2. Be prepared for Amazon’s fee increases and policy changes.

Using Fulfillment by Amazon (FBA) to target Amazon Prime members, its most valuable customers, must be a critical part of your holiday playbook—but it’s vital to understand how to execute the FBA model at a high volume. As Amazon has scaled its web of fulfillment centers to accommodate more supply and demand, executing an FBA strategy has become more complex. Making it worse, Amazon appears to change its fee structure and policies frequently, with apparent disregard for the headache that it causes sellers. For example, Amazon has increased its short-term storage fees for the months of November and December by as much as 200 percent. Conversely, it has reduced its per order “weight handling” fees to give sellers an incentive to focus on fast-moving inventory.

As an Amazon seller, it’s extremely important to calculate the marginal impact of these cost changes to your business. Be objective; Put the time in to analyze reports and devise the optimal strategy before you make inventory investments. Make sure you understand Amazon’s fee changes in detail and study them. Don’t miss the fine print and double-check every calculation. Unfortunately, Amazon is not flexible and won’t give you any opportunity for a fee refunds if you claim negligence for missing a notice or a policy change.

3. Use Amazon Sponsored Products and Subscribe & Save to get discovered.

Getting your products discovered on the first page of high-volume Amazon search terms is a vital way to capture a slice of millions of customers hunting for items to purchase. Amazon Sponsored Products can give you this option even if you’re product hasn’t established a first-page SEO ranking. It’s a pay-to-play, cost-per-click advertising program that allows Amazon sellers to bid on keywords, then have their products displayed alongside search results and on related product pages. There is no minimum spend, so as long as you’re in line with your bidding strategy and effective gross margin after advertising, you should definitely give it a go to send more valuable traffic to your listings.

Amazon’s Subscribe & Save program also helps retailers go the extra mile, allowing sellers to offer discounts when customers subscribe to specific items. For repeat purchases, such as home, baby or pet supplies, the Subscribe & Save program gives sellers a way to secure returning customers, guarantee monthly sales and add additional products and deals to every offer.

4. Measure your unit economics before you scale.

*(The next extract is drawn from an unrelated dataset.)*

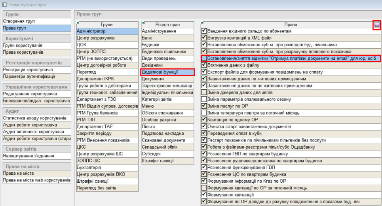Viewport: 382px width, 206px height.
Task: Open Групи користувачів menu item
Action: 23,45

Remember: Your goal should be profit, not revenue. Make sure you have a good handle on your cost of goods sold (COGS), Amazon commissions, FBA fees, freight costs, refunds and all other marginal costs to calculate your true gross margins for every product. Before you ramp up to increase sales, make sure you have these marginal inventory metrics calculated—at a SKU level and across your entire business.

Once you have unit economics measured at this granular level, you’re in a position to evaluate each product in your catalog to determine products and sales techniques that work well. You will also have the information necessary to determine the products you might be better off liquidating.

5. Plan to optimize into the New Year.

After the holiday rush, every retailer wants—and deserves—a break. However, as online shopping on Amazon increases, the momentum continues to build deeper into the new year as consumers take advantage of online gift cards and exchange unwanted gifts.